| Text shown |
START

Alright y'all. Here's the deal. I know you're out there cuz I can see ya on my sitemeter ....but very few are speaking up. I'm not a comment whore. Normally I could give a shit less. But like I said..... I'm only 21 days of LID's away from a referral. That could translate to me becoming a mom in just a few short months!!! Albeit a long distance mom at first... but still a mom. And I'm freakin' the bleep out!!!!
Seriously though. I need help. I need advice, opinions. I need the wisdom of all the been there done that moms out there. So I'm asking you to weigh in. Please. My brain is about to explode from all this over analyzing.
Today's topic... co-sleeping.
I've been thinking a lot about this lately. A LOT. There's a thread on RQ that started my mind a'spinning. Now I know this is one of those issues that people have strong opinions about. Some agree that it's a great idea... and some don't. So please no flaming. Everyone's decision is right if it works for your family. And I need to hear all perspectives so I can make an informed decision about how I'm going to do this sleeping thing.
Way way way back in early 2006, when I first started this adoption, I definitely planned to put Mia in a crib in her own room. That's what you do with babies, right? Plus I'm a selfish sleeper. I want my space in bed. I wanna be comfortable. And I made that beautiful room for her, ya know. So naturally I would prefer her in it.
But.... now I'm not so sure. I'm leaning the other way.
Everything I'm reading right now seems to be promoting the benefits of co-sleeping for attachment, especially in children who started out in orphanage care. And I wanna do what's best for my daughter. At all costs. I've already let go of all the selfish notions I've carried around all these years of being a single, carefree woman. My daughter comes first. I come second.
But as usual I'm overthinking it all. I'm trying to imagine how it would work. Like the true logistics of it and how I would practice it in my own life. So tell me peeps... how does this work for you? Do you co-sleep? Or not?

END

| Given information |
START

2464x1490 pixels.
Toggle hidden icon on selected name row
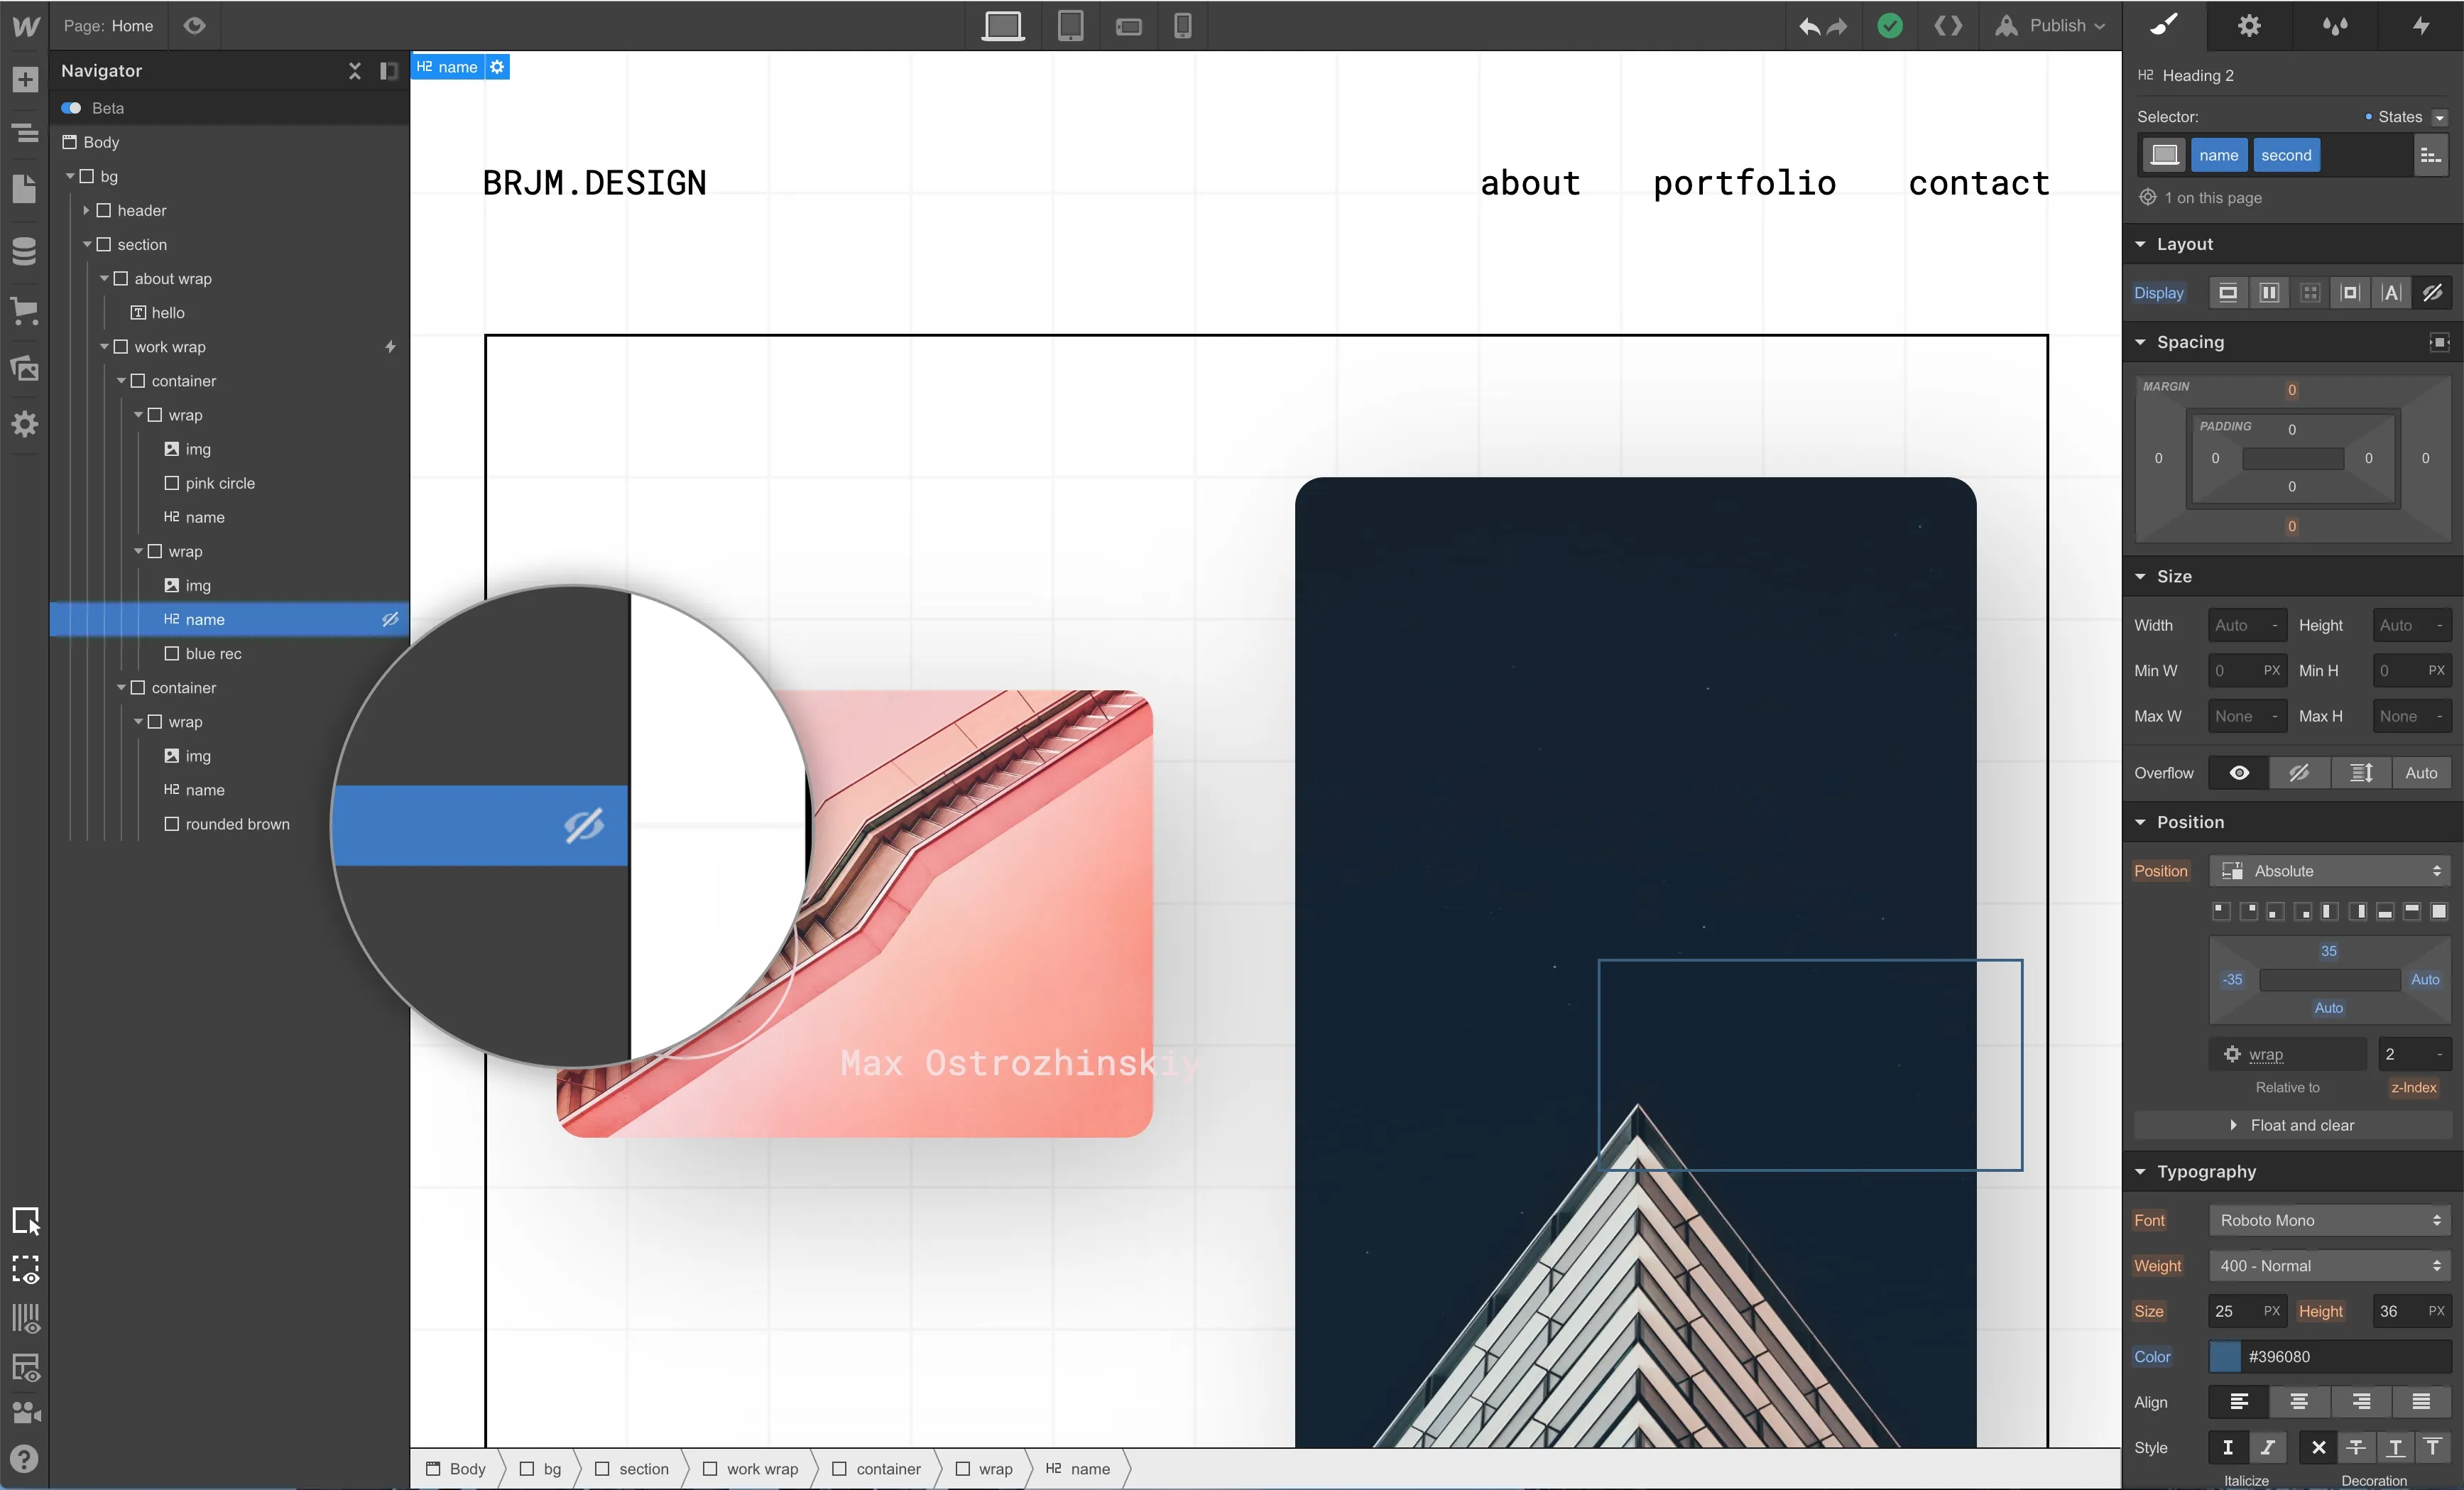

END

| Instruction 1 |
According to the co-sleeping post, in what year did the adoption begin?
| Instruction 2 |
Continue the co-sleeping post from its final sentence onward.

| Final result 1 |
2006

| Final result 2 |
With co-sleeping....do you put her in bed with you? Or on a mattress in your room? Or just pull the crib up to the side of your bed?
Do you go to sleep when she does? But babies go to sleep REALLY early, right? So do you wait for her to fall asleep and then get up to do chores, have some "alone" time, watch TV, etc? Or do you just go to bed at like 8 o'clock at night?
How does your morning routine work? Does she wake up when your alarm goes off if she's in bed with you? Or can you get up and get ready for work while she stays asleep awhile longer?
Am I sentencing myself to a lifetime of having her in bed with me if I start this? How do you ever get them into their own bed? In their own room? Uhmmm.... intimacy? I know I'm single but a girl still has needs. Does co-sleeping mean I'll never get laid again? Ever? LOL! Yeah yeah, I know. Single mom = probably not much anyway.
I know my situation is unique and not like yours. I know you can't give me an instruction manual. But I'd like to hear how you do the co-sleeping thing, how it works for you. Or if you don't do it and how that works for you. If you're not comfortable sharing in the comments section, feel free to e-mail me. My link is on the sidebar.
Thanks so much, guys. I'm looking forward to hearing your perspectives as I work through these things and make decisions about how to best raise my daughter. Sigh... my daughter. I like the sound of that. :)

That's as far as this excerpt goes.